======== Extrait source
Les clubs Droit et Intelligence économique et Relations Publiques de l’AEGE ont eu la chance de s’entretenir avec Maître Jean-Baptiste JUSOT, avocat et représentant d’intérêts. Au travers de cette interview, il revient sur l’originalité de cette double activité, ses avantages et ses contraintes.
Le Club Droit & IE et le Club Relations Publiques : Quel est votre parcours ?
Maître Jusot : Après une formation au Centre de Formation des Journalistes (CFJ), j’ai été reporter pendant plusieurs années, dans différents médias en France ou envoyé spécial à l'étranger pour couvrir des conflits au Moyen-Orient, en Afrique ou en Asie du Sud-est. Devenu directeur de cabinet et de la communication de collectivités territoriales (de 20 000 à 120 000 habitants), j’ai conseillé et accompagné des élus locaux au niveau local ou national pendant 10 ans. Homme de réseaux et de relations publiques, j’ai été membre de plusieurs associations de collaborateurs d'élus (administrateur et membre du bureau de l’association nationale COLLCAB, devenue DEXTERA). Cette expérience m’a apporté une expertise dans le domaine du droit des collectivités, du droit administratif et du droit public.Côté formation, je suis diplômé d’une école de journalisme et d’un M1 en droit, sciences politiques et un M2 en géopolitique. J’ai complété ma formation en suivant le cursus HEC-executive education des dirigeants de sociétés publiques locales.
================
======== Liste fournie
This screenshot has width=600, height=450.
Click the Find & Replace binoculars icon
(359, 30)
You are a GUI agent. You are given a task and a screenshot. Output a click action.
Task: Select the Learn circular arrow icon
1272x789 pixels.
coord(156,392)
================
[Tâche courte 1]
Recopiez le passage de l'entretien qui commence par les mots contenant « Les clubs Droit » et se termine par « et ses contraintes. ».
[Tâche courte 2]
D'après l'entretien, d'où Maître Jusot tire-t-il son expertise en droit des collectivités, en droit administratif et en droit public ? Répondez en une à trois phrases.
[Tâche courte 3]
Traduisez en anglais cette phrase de l'entretien : « Au travers de cette interview, il revient sur l'originalité de cette double activité, ses avantages et ses contraintes. »

[Résultat final 1]
Les clubs Droit et Intelligence économique et Relations Publiques de l’AEGE ont eu la chance de s’entretenir avec Maître Jean-Baptiste JUSOT, avocat et représentant d’intérêts. Au travers de cette interview, il revient sur l’originalité de cette double activité, ses avantages et ses contraintes.

[Résultat final 2]
Il la tire de son expérience de directeur de cabinet et de la communication de collectivités territoriales de 20 000 à 120 000 habitants. À ce poste, il a conseillé et accompagné des élus locaux, au niveau local ou national, pendant dix ans.

[Résultat final 3]
In this interview, he discusses the originality of this dual activity, along with its advantages and its constraints.